Le syndicat a récemment déposé ses demandes en vue du renouvellement du contrat de travail, qui vient à échéance le 31 mars prochain, et souhaite commencer à négocier aussi tôt que possible. La question des salaires et du plancher d’emploi seront notamment au cœur des demandes afin d’assurer une meilleure rétention du personnel.

«Le premier ministre Legault a dit que l’argent des surplus n’irait pas aux syndicats mais aux Québécois. Je tiens à rappeler au premier ministre que nous sommes les représentants de nos membres, qui sont tous des citoyens du Québec. Et les surplus engendrés par le gouvernement ont été réalisés sur le dos de ces citoyens. Il est temps qu’on ait des actions concrètes pour améliorer la situation», croit le président du syndicat.

Du côté de la FADOQ Mauricie, on a plutôt accueilli cette annonce avec beaucoup de satisfaction et de soulagement, alors que le réseau réclamait depuis un bon moment une augmentation du nombre de places dans toutes les régions du Québec.

«C’est une belle journée pour nous, une excellente nouvelle. On attendait ça impatiemment et ça répond à plusieurs de nos demandes», constate la directrice générale Manon de Montigny.

Cette dernière rappelle que le manque de places est criant pour l’ensemble des régions, se chiffrant à plus de 3150 places manquantes au Québec. Elle rappelle par ailleurs que la région de la Mauricie est la troisième région la plus vieillissante au Québec, et que la région n’échappe donc pas à cette pénurie criante de places.
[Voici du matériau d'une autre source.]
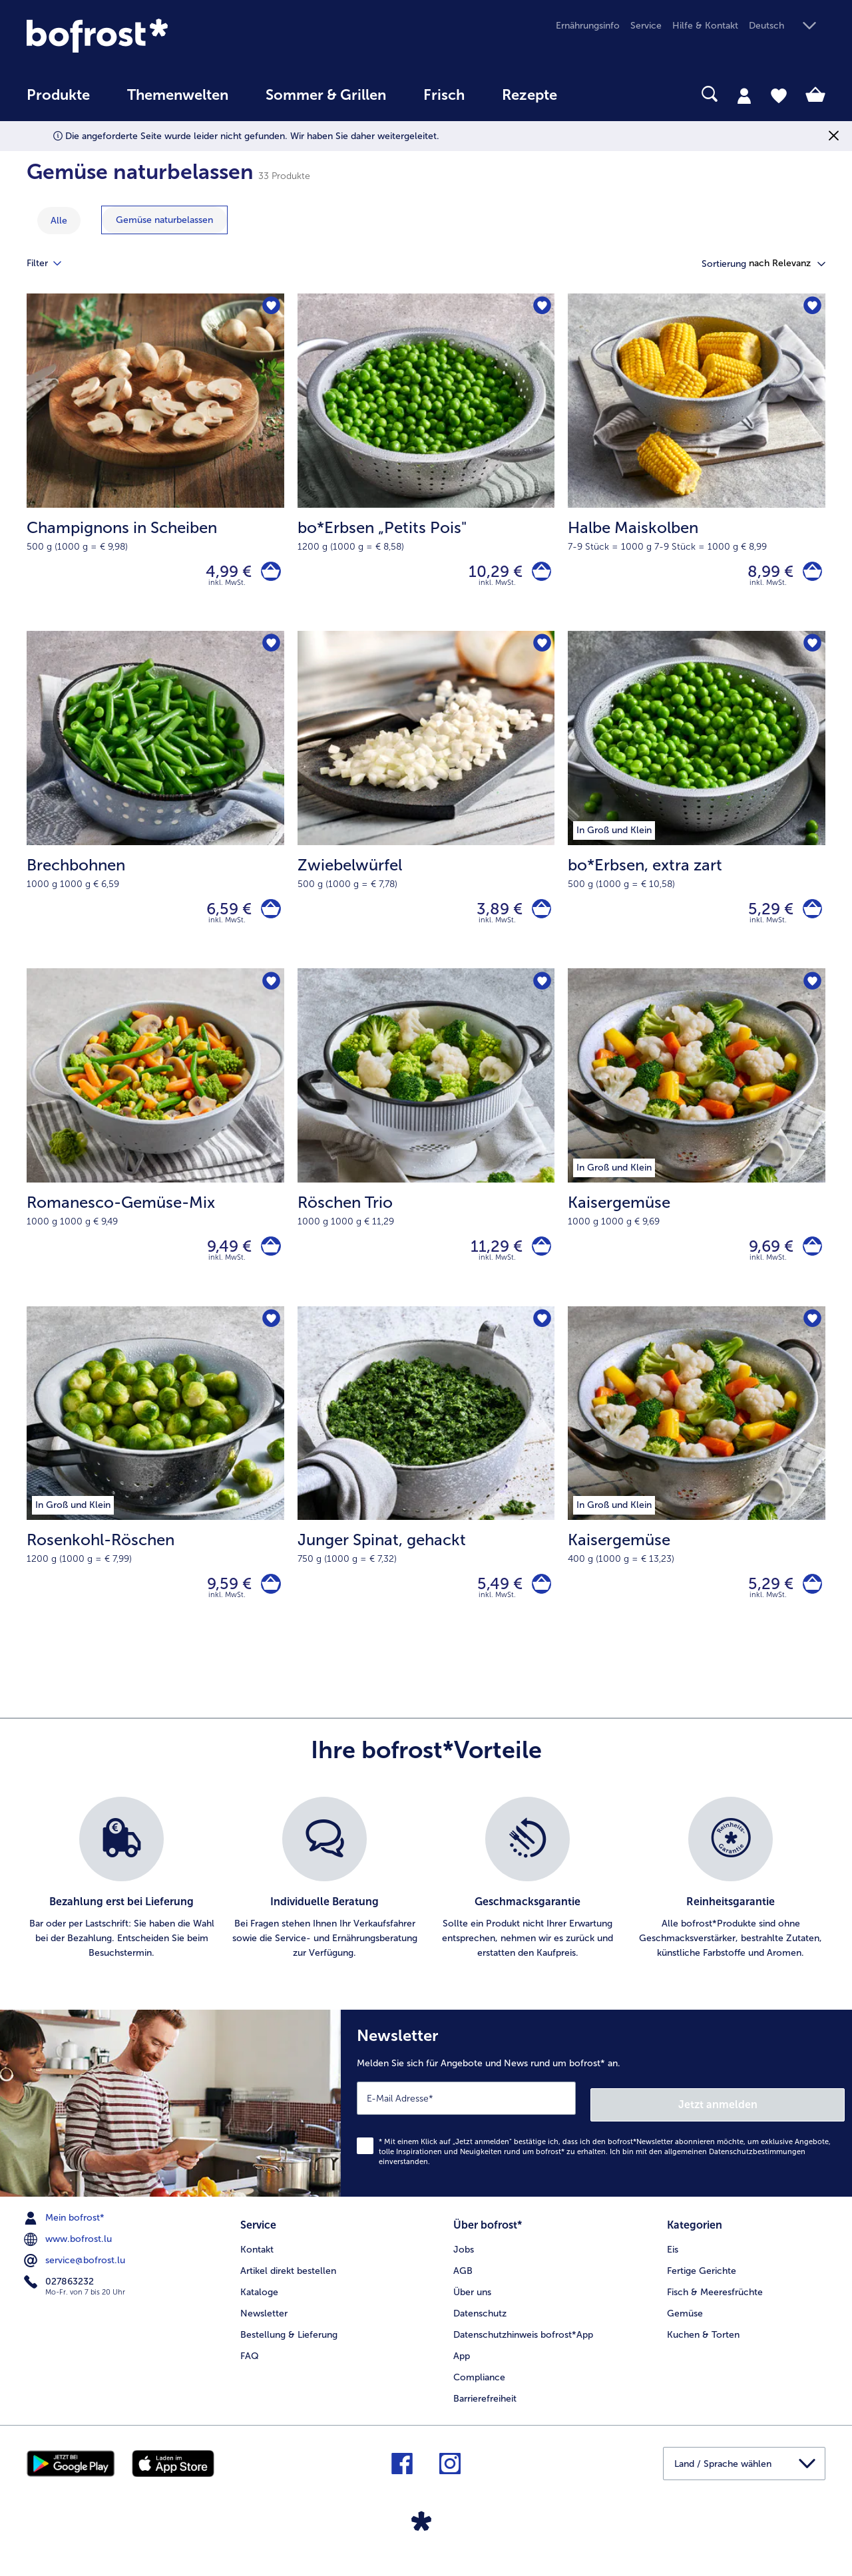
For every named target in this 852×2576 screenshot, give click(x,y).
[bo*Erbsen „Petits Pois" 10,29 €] (426, 465)
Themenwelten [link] (177, 95)
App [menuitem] (461, 2370)
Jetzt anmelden (787, 2121)
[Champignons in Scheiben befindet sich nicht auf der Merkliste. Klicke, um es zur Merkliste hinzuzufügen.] (270, 308)
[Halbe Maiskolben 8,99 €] (696, 465)
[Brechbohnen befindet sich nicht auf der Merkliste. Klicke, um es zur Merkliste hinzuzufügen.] (270, 651)
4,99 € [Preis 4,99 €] (223, 574)
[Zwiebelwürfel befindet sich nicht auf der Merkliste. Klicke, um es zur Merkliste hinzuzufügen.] (540, 651)
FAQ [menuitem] (249, 2370)
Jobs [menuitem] (463, 2263)
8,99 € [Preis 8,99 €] (764, 574)
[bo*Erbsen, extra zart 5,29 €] (696, 808)
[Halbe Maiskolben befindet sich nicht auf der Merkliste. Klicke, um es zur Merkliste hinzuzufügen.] (811, 308)
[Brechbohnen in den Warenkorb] (268, 918)
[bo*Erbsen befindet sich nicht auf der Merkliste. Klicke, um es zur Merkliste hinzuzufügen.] (811, 651)
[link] (146, 36)
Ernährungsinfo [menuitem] (588, 25)
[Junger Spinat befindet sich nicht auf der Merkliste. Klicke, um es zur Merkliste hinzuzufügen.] (540, 1339)
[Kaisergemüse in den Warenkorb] (809, 1261)
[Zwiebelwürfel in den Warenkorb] (538, 918)
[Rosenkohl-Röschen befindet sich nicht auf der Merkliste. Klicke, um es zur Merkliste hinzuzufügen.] (270, 1339)
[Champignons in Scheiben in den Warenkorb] (268, 575)
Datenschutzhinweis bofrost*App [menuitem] (523, 2348)
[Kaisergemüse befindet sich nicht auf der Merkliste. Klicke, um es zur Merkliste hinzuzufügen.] (811, 995)
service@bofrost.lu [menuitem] (76, 2278)
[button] (787, 26)
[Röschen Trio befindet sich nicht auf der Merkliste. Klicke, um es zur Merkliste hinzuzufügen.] (540, 995)
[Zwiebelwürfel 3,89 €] (426, 808)
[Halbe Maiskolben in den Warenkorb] (809, 575)
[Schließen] (834, 136)
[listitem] (121, 1902)
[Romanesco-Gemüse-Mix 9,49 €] (155, 1152)
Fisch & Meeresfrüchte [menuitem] (715, 2306)
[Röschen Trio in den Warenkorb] (538, 1261)
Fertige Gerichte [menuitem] (701, 2285)
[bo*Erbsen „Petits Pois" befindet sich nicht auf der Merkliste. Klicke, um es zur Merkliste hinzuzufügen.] (540, 308)
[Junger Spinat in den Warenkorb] (538, 1605)
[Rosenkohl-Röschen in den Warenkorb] (268, 1605)
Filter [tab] (52, 263)
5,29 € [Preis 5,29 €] (764, 917)
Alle (59, 220)
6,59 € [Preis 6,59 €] (223, 917)
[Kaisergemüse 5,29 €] (696, 1496)
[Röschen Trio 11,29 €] (426, 1152)
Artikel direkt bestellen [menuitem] (288, 2285)
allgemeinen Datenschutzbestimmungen (734, 2169)
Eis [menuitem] (672, 2263)
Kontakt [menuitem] (257, 2263)
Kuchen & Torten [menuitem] (703, 2348)
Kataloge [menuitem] (259, 2306)
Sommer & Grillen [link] (326, 95)
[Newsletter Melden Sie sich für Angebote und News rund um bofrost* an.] (596, 2124)
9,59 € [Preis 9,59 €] (223, 1604)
Manon de Montigny salue en outre le modèle mis de l’avant par la ministre Blais, un modèle qu’elle qualifie d’idéal, avec des chambres privées et un milieu de vie basé sur des petits groupes.

«C’est un projet ambitieux, on le reconnaît. Mais c’est un projet prometteur», croit-elle.

Le Regroupement des organismes de personnes handicapées de la Mauricie abonde dans le même sens. Cet organisme salue notamment la volonté de la ministre de réserver 25% des nouvelles places créées aux personnes qui sont âgées de moins de 65 ans, ce qui représente une bonne partie des personnes que le regroupement défend.

«Plusieurs personnes handicapées ayant de grands besoins de soutien sont actuellement hébergées dans des milieux répondant mal à leur réalité. Des personnes handicapées, certaines plus jeunes, se retrouvent dans des milieux répondant aux besoins de personnes en perte d’autonomie alors qu’elles sont au contraire en quête d’autonomie», note le directeur, Steve Leblanc.

Qualifiant l’annonce d’encourageante, M. Leblanc rappelle toutefois que le projet sera réalisé à moyen terme. «Quoiqu’il s’agisse d’un virage important et salué en matière d’hébergement, celui-ci ne prendra forme qu’à moyen terme et, dans l’intervalle, le gouvernement ne peut passer sous silence les besoins immédiats de nombreuses personnes handicapées hébergées en CHSLD, soit environ 10% de celles-ci qui sont âgées de moins de 65 ans», ajoute-t-il.